Word and element location listing:
· · · ·

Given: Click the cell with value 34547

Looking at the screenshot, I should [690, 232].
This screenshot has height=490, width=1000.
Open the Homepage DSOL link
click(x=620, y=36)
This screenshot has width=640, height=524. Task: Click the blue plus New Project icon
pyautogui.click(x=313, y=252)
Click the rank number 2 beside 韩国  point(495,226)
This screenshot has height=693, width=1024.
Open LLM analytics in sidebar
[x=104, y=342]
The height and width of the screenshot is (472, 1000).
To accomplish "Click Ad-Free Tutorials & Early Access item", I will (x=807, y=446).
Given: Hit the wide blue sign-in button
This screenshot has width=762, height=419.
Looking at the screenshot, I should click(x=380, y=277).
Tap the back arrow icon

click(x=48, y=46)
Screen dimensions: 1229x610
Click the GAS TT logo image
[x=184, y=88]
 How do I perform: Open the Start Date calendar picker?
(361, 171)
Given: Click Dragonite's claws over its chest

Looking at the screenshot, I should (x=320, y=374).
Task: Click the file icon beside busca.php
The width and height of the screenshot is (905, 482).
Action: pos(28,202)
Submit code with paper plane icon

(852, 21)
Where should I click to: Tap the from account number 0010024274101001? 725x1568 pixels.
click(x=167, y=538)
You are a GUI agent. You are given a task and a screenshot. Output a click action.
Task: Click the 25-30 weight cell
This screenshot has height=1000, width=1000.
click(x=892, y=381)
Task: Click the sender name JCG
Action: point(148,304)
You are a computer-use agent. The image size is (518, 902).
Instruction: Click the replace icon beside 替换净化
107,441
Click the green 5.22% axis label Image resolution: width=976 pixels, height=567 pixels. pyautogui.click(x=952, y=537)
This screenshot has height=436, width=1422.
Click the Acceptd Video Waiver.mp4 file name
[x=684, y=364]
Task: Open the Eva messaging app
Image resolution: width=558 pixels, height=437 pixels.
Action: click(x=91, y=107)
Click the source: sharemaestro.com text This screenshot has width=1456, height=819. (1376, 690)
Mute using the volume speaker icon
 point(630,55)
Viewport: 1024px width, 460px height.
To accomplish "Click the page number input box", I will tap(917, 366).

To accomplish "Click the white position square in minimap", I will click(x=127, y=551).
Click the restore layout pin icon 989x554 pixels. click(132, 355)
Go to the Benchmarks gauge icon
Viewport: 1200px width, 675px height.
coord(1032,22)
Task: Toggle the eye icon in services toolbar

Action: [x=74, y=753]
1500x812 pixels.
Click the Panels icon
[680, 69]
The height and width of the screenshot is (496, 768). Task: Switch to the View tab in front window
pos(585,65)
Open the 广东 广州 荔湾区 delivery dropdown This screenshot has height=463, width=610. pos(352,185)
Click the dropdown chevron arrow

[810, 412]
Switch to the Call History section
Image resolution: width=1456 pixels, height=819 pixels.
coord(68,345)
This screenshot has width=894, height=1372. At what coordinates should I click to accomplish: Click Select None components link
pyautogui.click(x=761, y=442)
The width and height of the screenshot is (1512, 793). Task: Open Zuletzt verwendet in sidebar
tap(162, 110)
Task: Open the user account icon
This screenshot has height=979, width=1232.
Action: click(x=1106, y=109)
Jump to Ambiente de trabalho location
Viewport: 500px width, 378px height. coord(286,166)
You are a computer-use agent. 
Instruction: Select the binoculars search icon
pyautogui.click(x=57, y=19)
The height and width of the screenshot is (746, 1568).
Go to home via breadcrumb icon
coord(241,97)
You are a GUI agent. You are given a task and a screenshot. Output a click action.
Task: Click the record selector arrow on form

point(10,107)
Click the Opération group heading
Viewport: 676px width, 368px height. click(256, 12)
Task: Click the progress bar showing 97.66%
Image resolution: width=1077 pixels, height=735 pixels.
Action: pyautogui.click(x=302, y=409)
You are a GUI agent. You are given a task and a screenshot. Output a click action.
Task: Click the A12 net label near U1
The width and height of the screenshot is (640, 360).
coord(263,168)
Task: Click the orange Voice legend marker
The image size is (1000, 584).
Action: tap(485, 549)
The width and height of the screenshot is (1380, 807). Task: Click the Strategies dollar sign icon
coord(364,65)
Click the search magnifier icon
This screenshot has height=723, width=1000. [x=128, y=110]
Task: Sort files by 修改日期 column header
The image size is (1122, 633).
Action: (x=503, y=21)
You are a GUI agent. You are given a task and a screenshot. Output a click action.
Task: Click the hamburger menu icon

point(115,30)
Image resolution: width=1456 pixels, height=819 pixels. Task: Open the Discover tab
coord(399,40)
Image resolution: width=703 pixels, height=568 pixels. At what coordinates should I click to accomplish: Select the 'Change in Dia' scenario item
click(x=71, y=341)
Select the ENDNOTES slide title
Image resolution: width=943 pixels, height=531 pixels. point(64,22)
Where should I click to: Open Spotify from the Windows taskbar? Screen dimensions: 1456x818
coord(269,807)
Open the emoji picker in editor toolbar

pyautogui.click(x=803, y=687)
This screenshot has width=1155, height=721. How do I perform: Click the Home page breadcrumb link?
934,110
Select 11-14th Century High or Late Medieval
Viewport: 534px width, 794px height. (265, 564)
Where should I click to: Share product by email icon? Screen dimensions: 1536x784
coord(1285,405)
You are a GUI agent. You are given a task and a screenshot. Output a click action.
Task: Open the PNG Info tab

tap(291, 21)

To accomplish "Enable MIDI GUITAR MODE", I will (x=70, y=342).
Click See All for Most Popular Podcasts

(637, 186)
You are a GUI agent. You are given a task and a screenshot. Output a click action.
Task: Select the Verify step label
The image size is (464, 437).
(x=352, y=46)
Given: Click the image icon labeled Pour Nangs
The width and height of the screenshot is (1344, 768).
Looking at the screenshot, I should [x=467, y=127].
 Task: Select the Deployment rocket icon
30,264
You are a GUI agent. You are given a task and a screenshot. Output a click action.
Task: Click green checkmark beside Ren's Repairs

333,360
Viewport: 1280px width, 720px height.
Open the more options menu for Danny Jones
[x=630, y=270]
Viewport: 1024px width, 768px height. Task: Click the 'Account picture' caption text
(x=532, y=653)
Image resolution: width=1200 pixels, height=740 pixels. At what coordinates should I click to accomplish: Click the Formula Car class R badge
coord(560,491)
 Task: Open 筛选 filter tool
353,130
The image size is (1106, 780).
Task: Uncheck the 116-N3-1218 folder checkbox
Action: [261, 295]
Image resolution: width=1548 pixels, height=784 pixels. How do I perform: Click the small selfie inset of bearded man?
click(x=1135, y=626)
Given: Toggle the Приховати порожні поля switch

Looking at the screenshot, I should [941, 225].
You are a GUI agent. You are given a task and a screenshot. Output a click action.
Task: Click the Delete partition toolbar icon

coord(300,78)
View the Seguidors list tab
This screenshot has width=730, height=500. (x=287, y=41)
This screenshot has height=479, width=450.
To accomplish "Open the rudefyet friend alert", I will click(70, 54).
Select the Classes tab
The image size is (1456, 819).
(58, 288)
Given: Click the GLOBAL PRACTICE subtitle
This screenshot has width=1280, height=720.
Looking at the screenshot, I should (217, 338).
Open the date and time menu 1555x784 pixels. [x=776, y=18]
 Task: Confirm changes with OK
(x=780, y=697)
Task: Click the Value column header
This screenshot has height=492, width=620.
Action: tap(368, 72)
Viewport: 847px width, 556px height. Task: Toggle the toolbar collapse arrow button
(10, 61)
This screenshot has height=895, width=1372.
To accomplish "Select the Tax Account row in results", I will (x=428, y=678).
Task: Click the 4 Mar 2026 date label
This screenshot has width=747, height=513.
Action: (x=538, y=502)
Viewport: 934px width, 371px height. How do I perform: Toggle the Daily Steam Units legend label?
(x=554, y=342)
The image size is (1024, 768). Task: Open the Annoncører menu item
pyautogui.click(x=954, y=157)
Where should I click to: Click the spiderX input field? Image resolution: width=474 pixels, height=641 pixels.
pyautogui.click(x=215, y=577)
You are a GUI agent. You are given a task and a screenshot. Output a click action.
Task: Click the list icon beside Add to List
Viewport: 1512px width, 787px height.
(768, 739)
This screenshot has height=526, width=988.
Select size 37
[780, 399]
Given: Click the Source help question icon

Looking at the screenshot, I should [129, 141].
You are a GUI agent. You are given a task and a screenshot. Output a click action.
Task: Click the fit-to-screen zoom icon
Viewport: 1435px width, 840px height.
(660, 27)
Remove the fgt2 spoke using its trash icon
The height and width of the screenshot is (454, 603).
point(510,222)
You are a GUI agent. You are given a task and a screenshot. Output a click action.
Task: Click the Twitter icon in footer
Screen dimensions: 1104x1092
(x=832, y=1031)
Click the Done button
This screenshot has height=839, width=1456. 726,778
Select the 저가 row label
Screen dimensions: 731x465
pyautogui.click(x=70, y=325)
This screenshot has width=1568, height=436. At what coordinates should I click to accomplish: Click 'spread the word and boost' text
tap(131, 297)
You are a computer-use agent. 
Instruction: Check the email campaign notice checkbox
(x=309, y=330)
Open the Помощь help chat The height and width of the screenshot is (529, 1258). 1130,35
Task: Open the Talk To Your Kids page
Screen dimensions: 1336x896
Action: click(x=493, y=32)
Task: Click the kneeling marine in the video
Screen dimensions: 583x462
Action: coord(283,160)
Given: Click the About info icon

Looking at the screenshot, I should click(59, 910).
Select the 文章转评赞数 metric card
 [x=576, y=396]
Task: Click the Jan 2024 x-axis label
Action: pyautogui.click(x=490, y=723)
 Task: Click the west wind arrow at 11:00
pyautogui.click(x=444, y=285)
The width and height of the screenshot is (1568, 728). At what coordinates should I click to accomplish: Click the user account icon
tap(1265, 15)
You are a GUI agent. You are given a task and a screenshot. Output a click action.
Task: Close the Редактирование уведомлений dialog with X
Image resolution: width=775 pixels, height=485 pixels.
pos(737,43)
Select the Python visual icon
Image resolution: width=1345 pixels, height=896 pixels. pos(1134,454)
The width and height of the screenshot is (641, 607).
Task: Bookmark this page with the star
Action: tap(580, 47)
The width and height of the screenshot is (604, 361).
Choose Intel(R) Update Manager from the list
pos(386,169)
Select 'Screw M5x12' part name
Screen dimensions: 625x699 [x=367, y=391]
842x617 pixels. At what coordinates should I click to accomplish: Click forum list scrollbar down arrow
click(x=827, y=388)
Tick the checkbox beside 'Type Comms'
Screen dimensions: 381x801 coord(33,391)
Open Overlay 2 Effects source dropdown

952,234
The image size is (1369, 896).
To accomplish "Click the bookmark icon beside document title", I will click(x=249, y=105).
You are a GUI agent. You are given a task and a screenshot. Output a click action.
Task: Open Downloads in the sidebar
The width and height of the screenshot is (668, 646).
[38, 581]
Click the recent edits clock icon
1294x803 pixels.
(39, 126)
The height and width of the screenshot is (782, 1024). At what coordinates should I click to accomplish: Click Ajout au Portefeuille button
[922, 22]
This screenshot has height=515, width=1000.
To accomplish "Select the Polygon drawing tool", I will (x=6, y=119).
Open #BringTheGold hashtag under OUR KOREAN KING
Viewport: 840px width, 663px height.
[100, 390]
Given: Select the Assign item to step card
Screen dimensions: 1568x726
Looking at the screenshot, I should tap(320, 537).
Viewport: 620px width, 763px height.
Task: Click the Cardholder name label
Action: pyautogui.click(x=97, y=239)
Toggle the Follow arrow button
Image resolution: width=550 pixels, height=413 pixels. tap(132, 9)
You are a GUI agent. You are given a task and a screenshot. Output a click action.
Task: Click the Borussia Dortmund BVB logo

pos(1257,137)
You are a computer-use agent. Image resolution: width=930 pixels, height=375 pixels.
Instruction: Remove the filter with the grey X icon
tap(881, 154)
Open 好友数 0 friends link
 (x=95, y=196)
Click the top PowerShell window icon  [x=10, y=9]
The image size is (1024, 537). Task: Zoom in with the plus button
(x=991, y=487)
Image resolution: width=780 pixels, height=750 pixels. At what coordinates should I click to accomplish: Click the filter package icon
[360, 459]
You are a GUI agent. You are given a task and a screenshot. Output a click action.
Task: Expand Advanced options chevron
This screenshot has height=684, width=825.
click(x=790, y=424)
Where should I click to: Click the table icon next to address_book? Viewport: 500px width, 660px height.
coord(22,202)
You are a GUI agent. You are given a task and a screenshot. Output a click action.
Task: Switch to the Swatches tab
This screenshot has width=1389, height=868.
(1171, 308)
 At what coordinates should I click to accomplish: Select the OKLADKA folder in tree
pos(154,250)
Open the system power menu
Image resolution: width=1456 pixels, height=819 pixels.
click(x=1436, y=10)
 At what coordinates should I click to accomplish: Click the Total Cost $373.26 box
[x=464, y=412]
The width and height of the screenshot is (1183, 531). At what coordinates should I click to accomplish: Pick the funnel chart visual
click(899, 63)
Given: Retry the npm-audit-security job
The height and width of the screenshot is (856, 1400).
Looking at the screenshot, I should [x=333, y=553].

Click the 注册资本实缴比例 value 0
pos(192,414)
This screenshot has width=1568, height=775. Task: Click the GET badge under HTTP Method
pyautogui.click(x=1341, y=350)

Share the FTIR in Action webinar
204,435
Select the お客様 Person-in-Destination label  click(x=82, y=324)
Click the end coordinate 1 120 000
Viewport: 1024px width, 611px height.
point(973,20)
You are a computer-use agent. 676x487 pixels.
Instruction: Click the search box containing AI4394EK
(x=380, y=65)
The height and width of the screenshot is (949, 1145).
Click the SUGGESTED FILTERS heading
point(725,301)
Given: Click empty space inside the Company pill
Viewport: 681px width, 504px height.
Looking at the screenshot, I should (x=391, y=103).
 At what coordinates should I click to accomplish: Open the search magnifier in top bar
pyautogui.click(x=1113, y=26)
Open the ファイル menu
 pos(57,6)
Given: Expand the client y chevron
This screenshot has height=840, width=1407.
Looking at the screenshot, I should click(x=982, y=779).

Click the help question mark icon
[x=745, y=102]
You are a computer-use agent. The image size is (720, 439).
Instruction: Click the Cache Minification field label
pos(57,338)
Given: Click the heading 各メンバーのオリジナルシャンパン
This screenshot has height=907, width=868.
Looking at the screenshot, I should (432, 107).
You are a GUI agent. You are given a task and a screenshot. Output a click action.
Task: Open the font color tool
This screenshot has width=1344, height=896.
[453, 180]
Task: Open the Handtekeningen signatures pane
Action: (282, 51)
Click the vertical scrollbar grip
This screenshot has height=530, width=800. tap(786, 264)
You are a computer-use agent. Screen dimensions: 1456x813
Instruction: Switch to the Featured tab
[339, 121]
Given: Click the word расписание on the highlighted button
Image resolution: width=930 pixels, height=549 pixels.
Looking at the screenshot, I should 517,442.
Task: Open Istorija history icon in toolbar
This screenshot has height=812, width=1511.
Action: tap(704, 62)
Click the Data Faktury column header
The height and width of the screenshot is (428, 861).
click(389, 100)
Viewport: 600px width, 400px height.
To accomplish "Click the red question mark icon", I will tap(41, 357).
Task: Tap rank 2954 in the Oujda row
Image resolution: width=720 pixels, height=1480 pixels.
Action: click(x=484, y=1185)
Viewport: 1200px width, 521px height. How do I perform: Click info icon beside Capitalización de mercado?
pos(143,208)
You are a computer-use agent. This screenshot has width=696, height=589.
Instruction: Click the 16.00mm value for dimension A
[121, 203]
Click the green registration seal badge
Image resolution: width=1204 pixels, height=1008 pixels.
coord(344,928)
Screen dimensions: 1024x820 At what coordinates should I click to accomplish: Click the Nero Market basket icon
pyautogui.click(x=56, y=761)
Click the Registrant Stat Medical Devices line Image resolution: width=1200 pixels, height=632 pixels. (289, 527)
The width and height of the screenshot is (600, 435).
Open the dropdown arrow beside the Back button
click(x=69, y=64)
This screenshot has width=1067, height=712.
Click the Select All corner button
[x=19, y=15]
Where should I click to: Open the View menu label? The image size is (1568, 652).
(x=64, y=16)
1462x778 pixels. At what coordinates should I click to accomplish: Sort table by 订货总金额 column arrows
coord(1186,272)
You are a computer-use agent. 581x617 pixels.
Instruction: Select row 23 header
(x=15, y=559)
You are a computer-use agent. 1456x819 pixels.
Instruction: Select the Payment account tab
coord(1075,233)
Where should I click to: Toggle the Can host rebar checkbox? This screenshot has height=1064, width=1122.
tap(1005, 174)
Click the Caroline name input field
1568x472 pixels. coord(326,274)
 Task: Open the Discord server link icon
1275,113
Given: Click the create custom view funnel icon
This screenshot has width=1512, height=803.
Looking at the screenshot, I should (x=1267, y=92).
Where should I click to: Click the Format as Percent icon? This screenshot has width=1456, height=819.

· · · ·

What needs to be done.
Copy out the lines of the listing above, from its first line through the line containing "pyautogui.click(x=313, y=252)", both ends included, without changing anything.

Response to the exercise.
Given: Click the cell with value 34547

Looking at the screenshot, I should [690, 232].
This screenshot has height=490, width=1000.
Open the Homepage DSOL link
click(x=620, y=36)
This screenshot has width=640, height=524. Task: Click the blue plus New Project icon
pyautogui.click(x=313, y=252)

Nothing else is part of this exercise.